Ces camps — le “Centro de Confinamiento del Terrorismo” connu sous le nom de CECOT, où sont envoyés les expulsés américains, qui détient quelque 40 000 personnes — sont le modèle, le signe avant-coureur de ce qui nous attend.
Kilmar Ábrego García, métallurgiste et syndicaliste, enlevé devant son fils de cinq ans le 12 mars 2025, a été accusé d’appartenir à un gang et envoyé au Salvador. La Cour suprême a donné raison à la juge Paula Xinis, qui a estimé que l’expulsion de García constitue un “acte illégal”. Les responsables de l’administration Trump ont justifié l’expulsion de García en invoquant une “erreur administrative”. Mme Xinis a ordonné à l’administration Trump de faire en sorte qu’il puisse rentrer chez lui. Mais cela ne signifie pas pour autant que García sera libéré.

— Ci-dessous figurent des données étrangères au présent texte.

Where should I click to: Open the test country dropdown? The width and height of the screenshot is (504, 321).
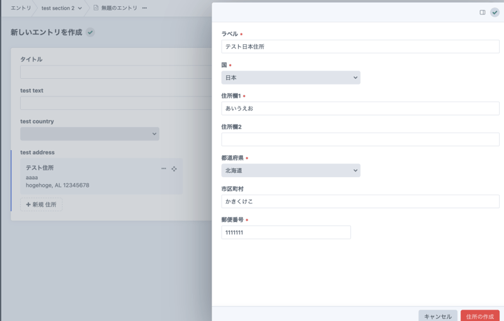(x=89, y=134)

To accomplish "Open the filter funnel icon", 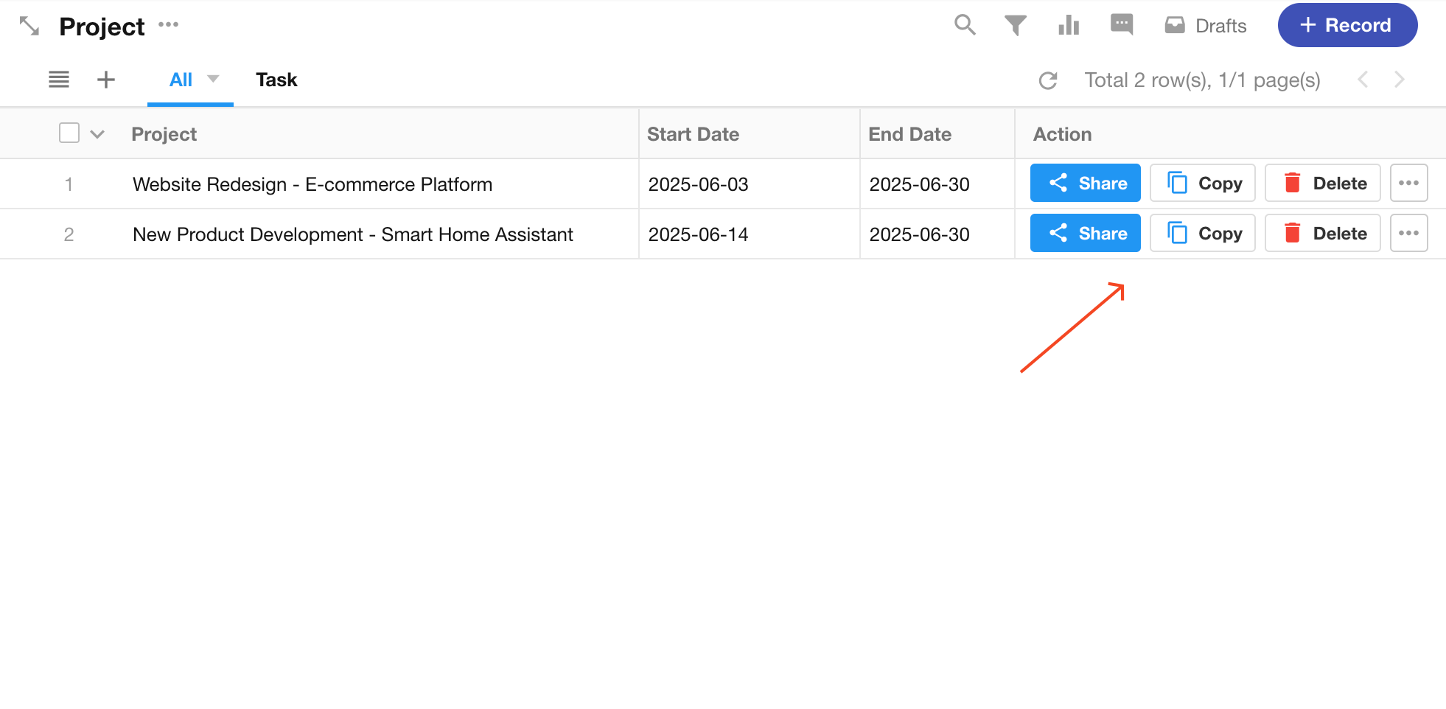I will click(x=1016, y=26).
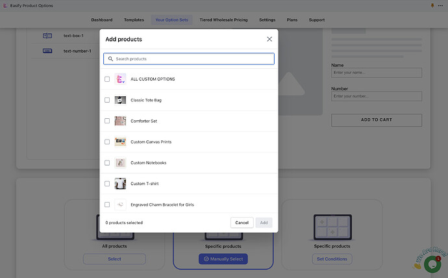The width and height of the screenshot is (448, 278).
Task: Open the We Are Here chat widget
Action: [432, 264]
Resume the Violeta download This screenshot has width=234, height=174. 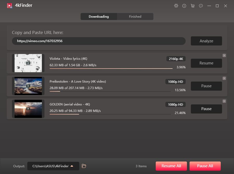tap(206, 63)
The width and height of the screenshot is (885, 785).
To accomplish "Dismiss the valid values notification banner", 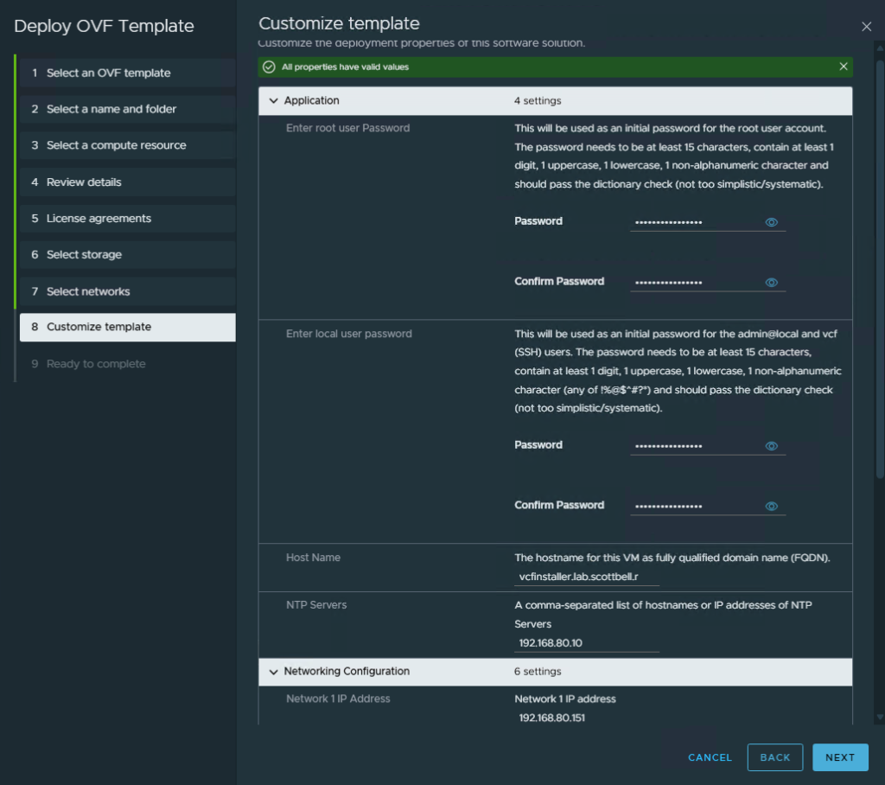I will click(x=844, y=67).
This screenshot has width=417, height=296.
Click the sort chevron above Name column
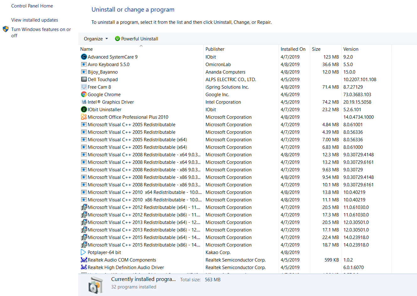[141, 45]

“J’espère que vous ne me demandez pas de faire entrer clandestinement un terroriste aux États-Unis”, a déclaré Bukele à la presse lors d’une réunion avec Trump à la Maison Blanche. “Comment pourrais-je le faire entrer clandestinement, comment pourrais-je le renvoyer aux États-Unis ? Le faire entrer clandestinement aux États-Unis ? Bien sûr que je ne vais pas faire ça… La question est absurde”.

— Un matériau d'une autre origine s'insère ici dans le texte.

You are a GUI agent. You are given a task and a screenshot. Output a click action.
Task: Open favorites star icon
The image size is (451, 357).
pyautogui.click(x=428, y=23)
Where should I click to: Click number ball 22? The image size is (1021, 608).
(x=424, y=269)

Tel est l’avenir. Une fois qu’une partie de la population est diabolisée — y compris les citoyens américains que Trump qualifie de “criminels locaux” —, une fois qu’elle est dépouillée de son humanité, une fois qu’elle incarne le mal et est perçue comme une menace existentielle, il en résulte que ces “polluants” humains sont exclus de la société. La culpabilité ou l’innocence, du moins au regard de la loi, n’ont pas la moindre importance. La citoyenneté n’offre aucune protection.
“L’étape essentielle sur la voie de la domination totale consiste à tuer en l’homme l’être juridique”, écrit Hannah Arendt dans “Les Origines du totalitarisme”. “Pour ce faire, d’une part, on a privé certaines catégories de personnes de la protection du droit et, dans le même temps, on a contraint le monde non totalitaire à reconnaître l’anarchie par le biais de la dénationalisation ; d’autre part, on a soustrait les camps de concentration au système pénal normal et sélectionné leurs détenus hors de toute procédure judiciaire normalement applicable, qui prévoit une peine prévisible pour un crime défini”.
Ceux qui créent des camps de concentration instaurent des sociétés fondées sur la peur. Ils ne cessent de mettre en garde contre des dangers mortels, qu’ils proviennent des immigrants, des musulmans, des traîtres, des criminels ou des terroristes. La peur se propage lentement, comme un gaz suffocant, jusqu’à infecter toutes les interactions sociales et provoquer la paralysie. Le processus est long. Au cours des premières années du Troisième Reich, les nazis exploitaient dix camps qui comptaient environ 10 000 détenus. Mais une fois qu’ils ont réussi à anéantir tous les pôles de pouvoir concurrents – syndicats, partis politiques, presse indépendante, universités et Églises catholique et protestante –, le système des camps de concentration a explosé. En 1939, lorsque la Seconde Guerre mondiale a éclaté, les nazis géraient plus de 100 camps de concentration avec environ un million de détenus. Les camps de la mort allaient suivre.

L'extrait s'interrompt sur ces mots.